WHAT IS EXPECTED »
All that is wanted is an exact copy of the line containing "大地葉 (147, 1069)" and the lines after it, through the end of the records.

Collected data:
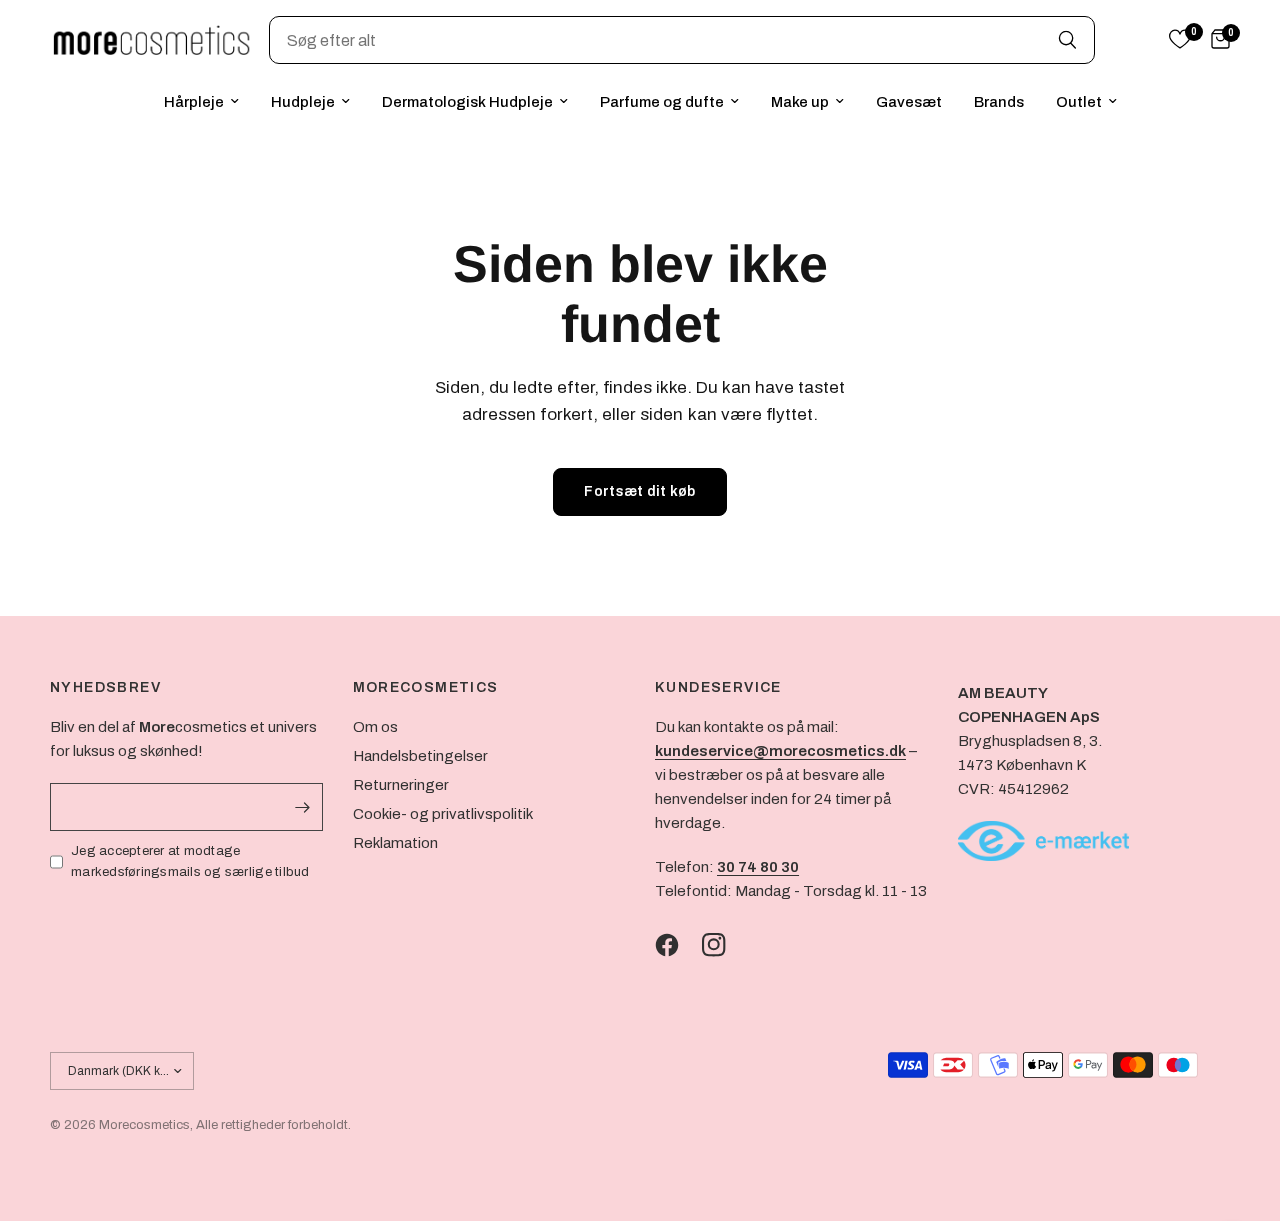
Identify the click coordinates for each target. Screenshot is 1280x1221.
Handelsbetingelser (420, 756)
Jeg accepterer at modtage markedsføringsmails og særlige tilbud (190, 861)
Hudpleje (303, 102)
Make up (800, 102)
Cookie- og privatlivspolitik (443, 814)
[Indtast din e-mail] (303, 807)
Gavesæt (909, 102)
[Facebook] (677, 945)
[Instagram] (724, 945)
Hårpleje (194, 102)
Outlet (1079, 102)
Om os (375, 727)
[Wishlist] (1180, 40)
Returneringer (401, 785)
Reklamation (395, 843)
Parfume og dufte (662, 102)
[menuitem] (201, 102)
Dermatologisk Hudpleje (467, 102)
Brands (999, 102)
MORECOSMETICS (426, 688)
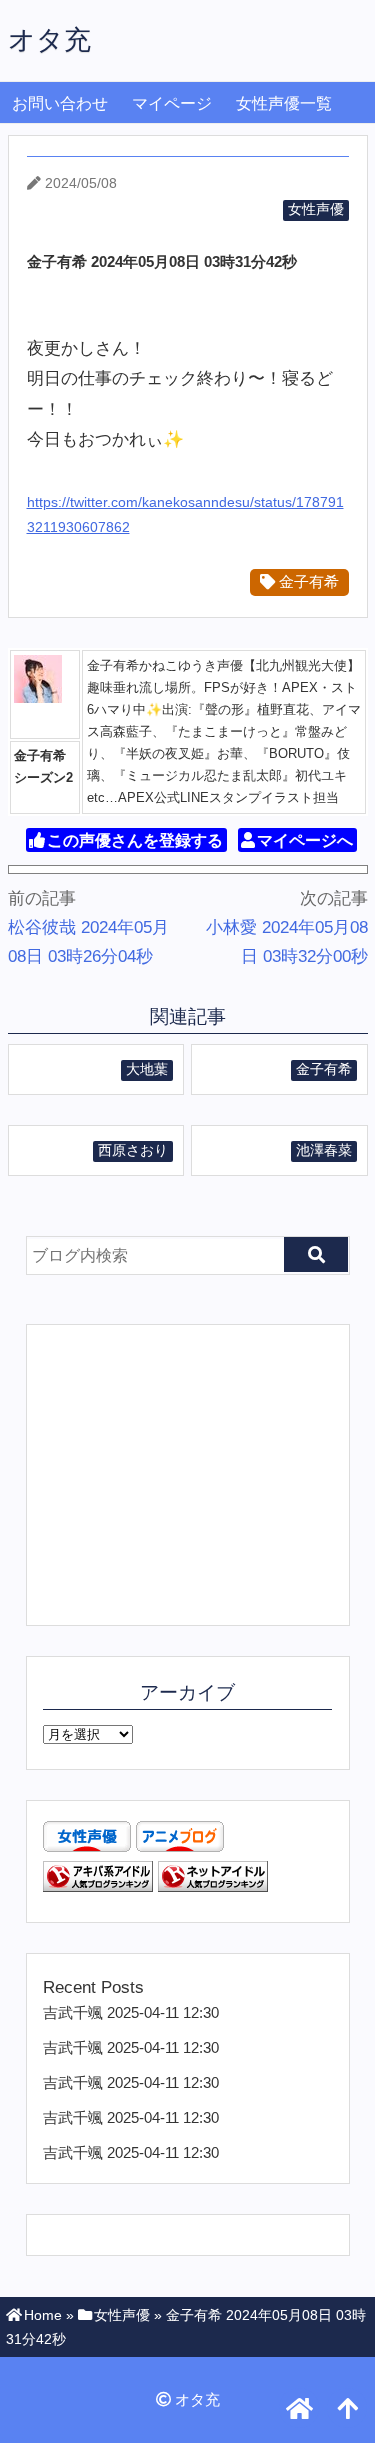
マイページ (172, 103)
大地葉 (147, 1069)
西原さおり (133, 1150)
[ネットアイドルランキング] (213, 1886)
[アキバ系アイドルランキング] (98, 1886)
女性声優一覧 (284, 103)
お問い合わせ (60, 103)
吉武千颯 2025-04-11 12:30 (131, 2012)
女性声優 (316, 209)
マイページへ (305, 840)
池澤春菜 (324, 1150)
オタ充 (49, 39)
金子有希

WORKED SOLUTION »
大地葉 (147, 1069)
西原さおり (133, 1150)
[ネットアイドルランキング] (213, 1886)
[アキバ系アイドルランキング] (98, 1886)
女性声優一覧 (284, 103)
お問い合わせ (60, 103)
吉武千颯 2025-04-11 12:30 (131, 2012)
女性声優 (316, 209)
マイページへ (305, 840)
池澤春菜 (324, 1150)
オタ充 (49, 39)
金子有希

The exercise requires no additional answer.